Forty per cent of 14 and 15-year- olds drink secretly at home without their parents' knowledge, and a substantial minority buys alcohol illegally in off-licences, public houses and clubs.

This picture of sex, drink and drugs among Britain's 11 to 16- year-olds is given in a survey published yesterday by the Schools Health Education Unit at Exeter University's School of Education.

The survey, which has been carried out annually since 1986, is based on a questionnaire that is sent to 20,000 young people in 130 schools.

This year's report shows that young people may be at growing risk from the drug Ecstasy which, after cannabis, is the drug that 14 and 15-year-olds are most likely to be offered. More than 20 per cent have been offered cannabis by the time they reach the age of 15. The figure for Ecstasy is 15 per cent.

About 13 per cent have tried cannabis by the age of 15. Solvents and natural hallucinogens come next in popularity.

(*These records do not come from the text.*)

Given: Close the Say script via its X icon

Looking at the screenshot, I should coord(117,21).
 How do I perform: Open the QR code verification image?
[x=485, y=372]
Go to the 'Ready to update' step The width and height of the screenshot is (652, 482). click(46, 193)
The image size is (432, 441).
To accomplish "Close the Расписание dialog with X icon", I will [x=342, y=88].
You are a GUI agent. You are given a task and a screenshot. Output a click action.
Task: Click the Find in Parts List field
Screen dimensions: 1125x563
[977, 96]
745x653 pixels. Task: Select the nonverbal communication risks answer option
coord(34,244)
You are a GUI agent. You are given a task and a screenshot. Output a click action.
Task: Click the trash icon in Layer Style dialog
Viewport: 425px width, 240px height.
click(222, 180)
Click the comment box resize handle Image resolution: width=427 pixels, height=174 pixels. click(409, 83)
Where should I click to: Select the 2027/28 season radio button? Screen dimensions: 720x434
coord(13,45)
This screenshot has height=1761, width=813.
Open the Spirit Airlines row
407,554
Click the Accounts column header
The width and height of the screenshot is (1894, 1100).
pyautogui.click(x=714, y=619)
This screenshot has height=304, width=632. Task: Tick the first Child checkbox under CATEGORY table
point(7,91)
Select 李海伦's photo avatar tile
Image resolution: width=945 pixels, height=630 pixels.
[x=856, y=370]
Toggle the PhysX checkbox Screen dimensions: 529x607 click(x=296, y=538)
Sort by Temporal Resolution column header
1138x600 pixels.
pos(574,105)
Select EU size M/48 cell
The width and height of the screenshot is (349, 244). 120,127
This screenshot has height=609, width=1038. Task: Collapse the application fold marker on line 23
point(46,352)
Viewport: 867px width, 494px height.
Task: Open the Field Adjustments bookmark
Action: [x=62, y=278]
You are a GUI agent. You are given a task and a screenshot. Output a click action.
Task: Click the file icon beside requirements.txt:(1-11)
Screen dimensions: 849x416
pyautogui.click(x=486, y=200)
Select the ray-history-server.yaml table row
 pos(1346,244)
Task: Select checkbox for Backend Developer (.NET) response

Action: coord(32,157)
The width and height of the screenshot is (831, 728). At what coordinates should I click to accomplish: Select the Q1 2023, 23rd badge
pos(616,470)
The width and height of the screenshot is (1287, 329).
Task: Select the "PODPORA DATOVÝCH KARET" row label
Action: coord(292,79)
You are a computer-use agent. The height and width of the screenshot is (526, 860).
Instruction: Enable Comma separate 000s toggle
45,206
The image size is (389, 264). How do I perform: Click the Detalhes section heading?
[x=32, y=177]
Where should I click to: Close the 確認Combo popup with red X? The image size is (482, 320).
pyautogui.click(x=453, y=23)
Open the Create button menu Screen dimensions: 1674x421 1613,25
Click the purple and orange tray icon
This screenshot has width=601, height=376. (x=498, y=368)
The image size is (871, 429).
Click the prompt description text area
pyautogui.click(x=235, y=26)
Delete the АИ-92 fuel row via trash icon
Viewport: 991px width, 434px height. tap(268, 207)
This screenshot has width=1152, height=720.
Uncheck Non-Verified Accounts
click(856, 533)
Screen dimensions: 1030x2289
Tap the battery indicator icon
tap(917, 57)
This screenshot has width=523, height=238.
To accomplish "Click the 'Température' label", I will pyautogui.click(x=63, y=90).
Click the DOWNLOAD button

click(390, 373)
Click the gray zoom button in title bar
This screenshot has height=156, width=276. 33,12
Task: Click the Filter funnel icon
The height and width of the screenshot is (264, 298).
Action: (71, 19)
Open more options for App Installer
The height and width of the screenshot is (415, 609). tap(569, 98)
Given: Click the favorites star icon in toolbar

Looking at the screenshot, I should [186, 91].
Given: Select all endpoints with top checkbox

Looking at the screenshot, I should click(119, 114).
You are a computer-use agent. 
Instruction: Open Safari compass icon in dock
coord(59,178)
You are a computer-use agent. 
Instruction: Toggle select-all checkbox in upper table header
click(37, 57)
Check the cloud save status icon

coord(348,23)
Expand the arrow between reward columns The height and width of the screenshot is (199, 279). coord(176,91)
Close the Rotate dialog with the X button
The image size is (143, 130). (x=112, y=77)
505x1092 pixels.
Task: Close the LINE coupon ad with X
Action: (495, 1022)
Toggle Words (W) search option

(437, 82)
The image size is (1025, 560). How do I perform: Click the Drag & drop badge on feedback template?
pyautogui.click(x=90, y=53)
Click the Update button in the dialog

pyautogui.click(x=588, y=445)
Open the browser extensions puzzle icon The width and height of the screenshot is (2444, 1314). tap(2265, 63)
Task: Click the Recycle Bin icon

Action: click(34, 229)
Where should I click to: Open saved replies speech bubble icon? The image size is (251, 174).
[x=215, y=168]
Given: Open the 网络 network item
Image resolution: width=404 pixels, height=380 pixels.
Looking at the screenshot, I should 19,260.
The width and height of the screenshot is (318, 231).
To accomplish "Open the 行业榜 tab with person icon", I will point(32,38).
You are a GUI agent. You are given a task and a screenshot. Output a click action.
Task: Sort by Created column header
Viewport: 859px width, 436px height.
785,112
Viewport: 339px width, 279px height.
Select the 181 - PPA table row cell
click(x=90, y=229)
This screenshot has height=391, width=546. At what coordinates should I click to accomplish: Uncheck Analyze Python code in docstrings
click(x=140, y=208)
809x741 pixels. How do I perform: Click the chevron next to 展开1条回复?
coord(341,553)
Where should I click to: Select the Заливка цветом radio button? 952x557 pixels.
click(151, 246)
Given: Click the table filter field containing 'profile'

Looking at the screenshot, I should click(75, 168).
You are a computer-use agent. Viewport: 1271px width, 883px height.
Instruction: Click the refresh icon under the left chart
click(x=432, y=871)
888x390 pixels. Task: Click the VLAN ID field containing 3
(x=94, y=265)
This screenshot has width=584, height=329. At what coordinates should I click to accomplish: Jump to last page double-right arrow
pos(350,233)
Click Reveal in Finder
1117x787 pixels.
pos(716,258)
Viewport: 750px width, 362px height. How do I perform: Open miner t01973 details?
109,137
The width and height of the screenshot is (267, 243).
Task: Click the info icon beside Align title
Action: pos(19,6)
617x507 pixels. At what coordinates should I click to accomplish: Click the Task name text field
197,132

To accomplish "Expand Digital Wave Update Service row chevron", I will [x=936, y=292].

For the first time, the annual survey shows how much young people worry. The way they look comes top of the list of worries for both 14 to 15-year-old boys (29.4 per cent) and girls (57.2 per cent).

A majority of both sexes worry to some extent about catching the Aids virus but a substantial minority of boys and girls are still not certain that they would take precautions against it.

John Balding, the unit's director, said that the frequent use of alcohol among the young was a continual worry. 'At the moment it is legal to give alcohol to a five- year-old. That limit should be raised to 14. You can't justify giving booze to an 11-year-old at home or anywhere else.'

Even at age 11, the survey shows, 12 per cent of boys are drinking alcohol every week and at least 5 per cent of 14 to 15-year- olds are drinking more than the safe limit for adults.

Mr Balding said that he was also concerned about parties where alcohol was forbidden but drugs were on offer. The use of illegal substances among the young was increasing and more than half the older pupils questioned knew at least one drug-user well enough to name the drug being taken.

The report, paid for by health authorities, looks at how young people earn money (about 30 per cent of girls under the age of 14 are babysitting illegally), when they go to bed (10 pm for 11-year- olds) and their feelings about the opposite sex.

At the age of 11 to 12, about three-quarters said that they had had a boyfriend or girlfriend, although fewer than half of those who responded to the questionnaire said that they had a friend of the opposite sex 'at present'.

Young People in 1992; published by the Schools Health Education Unit; School of Education, Exeter University; pounds 20.